En Los 39 escalones, gran película de Hitchcock basada en la novela de John Buchan, hay una escena descacharrante. El protagonista, Richard Hannay, se mete, en su huida, en el local donde se celebra un mitin. Ahí le confunden con uno de los oradores esperados y le empujan al escenario para que pronuncie un discurso. Hannay no tiene ni idea de qué va el acto y dice lo primero que se le ocurre, pero su arenga enfervoriza a los congregados. Si no fuera por que la policía le detiene, le hubieran hecho candidato y quizás habría llegado a presidente. Esa hipotética cadena de accidentes puede ocurrir en la vida real y, entonces, deja de tener gracia.
El aniversario de la elección de Zapatero como secretario general del PSOE me ha recordado aquella escena. Un oscuro diputado, que no había gestionado ni un ayuntamiento, del que nada se supo mientras ocupaba su escaño, sin currículo profesional digno de mención, fue encumbrado al liderazgo.

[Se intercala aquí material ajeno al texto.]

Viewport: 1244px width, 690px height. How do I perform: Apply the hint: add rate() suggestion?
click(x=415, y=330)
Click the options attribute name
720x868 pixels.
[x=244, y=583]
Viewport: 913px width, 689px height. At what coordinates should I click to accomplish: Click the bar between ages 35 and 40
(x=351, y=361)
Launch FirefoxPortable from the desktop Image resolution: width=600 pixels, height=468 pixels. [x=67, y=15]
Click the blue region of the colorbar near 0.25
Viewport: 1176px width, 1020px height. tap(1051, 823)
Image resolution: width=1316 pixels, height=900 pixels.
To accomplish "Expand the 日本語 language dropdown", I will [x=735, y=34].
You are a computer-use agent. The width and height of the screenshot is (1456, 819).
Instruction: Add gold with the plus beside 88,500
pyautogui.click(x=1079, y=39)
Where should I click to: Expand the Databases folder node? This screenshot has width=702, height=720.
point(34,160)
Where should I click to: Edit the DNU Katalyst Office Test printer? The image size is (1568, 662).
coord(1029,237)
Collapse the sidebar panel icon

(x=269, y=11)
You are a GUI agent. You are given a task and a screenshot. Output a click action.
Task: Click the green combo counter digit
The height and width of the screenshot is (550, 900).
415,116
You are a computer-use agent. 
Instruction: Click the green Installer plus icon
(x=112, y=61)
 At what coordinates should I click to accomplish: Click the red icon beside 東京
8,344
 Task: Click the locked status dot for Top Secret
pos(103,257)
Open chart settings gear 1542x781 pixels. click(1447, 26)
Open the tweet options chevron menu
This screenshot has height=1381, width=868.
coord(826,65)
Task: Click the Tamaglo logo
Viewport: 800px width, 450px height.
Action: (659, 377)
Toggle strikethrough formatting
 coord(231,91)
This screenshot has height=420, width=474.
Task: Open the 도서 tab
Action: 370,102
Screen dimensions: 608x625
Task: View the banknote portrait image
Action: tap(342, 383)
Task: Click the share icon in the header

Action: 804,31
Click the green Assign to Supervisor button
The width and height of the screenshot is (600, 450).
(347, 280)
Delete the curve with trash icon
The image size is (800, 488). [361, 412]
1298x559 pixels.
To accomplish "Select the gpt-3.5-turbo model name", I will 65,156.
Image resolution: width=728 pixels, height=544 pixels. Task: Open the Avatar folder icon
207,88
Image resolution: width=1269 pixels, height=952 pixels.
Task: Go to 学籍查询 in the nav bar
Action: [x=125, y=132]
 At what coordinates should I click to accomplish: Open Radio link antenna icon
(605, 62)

Fue y no fue un accidente. El lobby de los socialistas catalanes resultó decisivo. Le eligieron para que no saliera otro. Optaron por el más manejable. Casualidad que, en vísperas de la efeméride, ZP recibiera con honores de estadista (en apuros) a Montilla, el sucesor de quien le colocó en el cargo. Por cierto, cría cuervos.
Cuando un partido prefiere como dirigente a un don nadie, cuando presenta como candidato a presidir el Gobierno a un individuo inexperto, es que falla de raíz casi todo. La Moncloa no es el lugar para aprender el oficio. El riesgo es enorme y el desastre, seguro. Así lo atestiguan las ruinas humeantes de las dos grandes aventuras de Adán Zapatero: la negociación con ETA y el Estatuto. Por no hablar de economía. Pero el atrevimiento de la ignorancia sólo explica parte de la historia. Aunque saludado como un renovador, Zapatero es un producto genuino del PSOE, criado en los clichés y tópicos del rígido universo progre, pero sin el pragmatismo de sus predecesores.
El periplo político de aquel desconocido demuestra que no hace falta disponer de especial capacidad y preparación para ser presidente en España. Más aún, que la carencia de tan básico equipaje es un mérito y no una deficiencia. No extrañe que nuestro hombre prometiera que el poder no iba a cambiarle. Es la resistencia adolescente a la experiencia y la madurez. Lo inquietante es que, en efecto, no ha cambiado.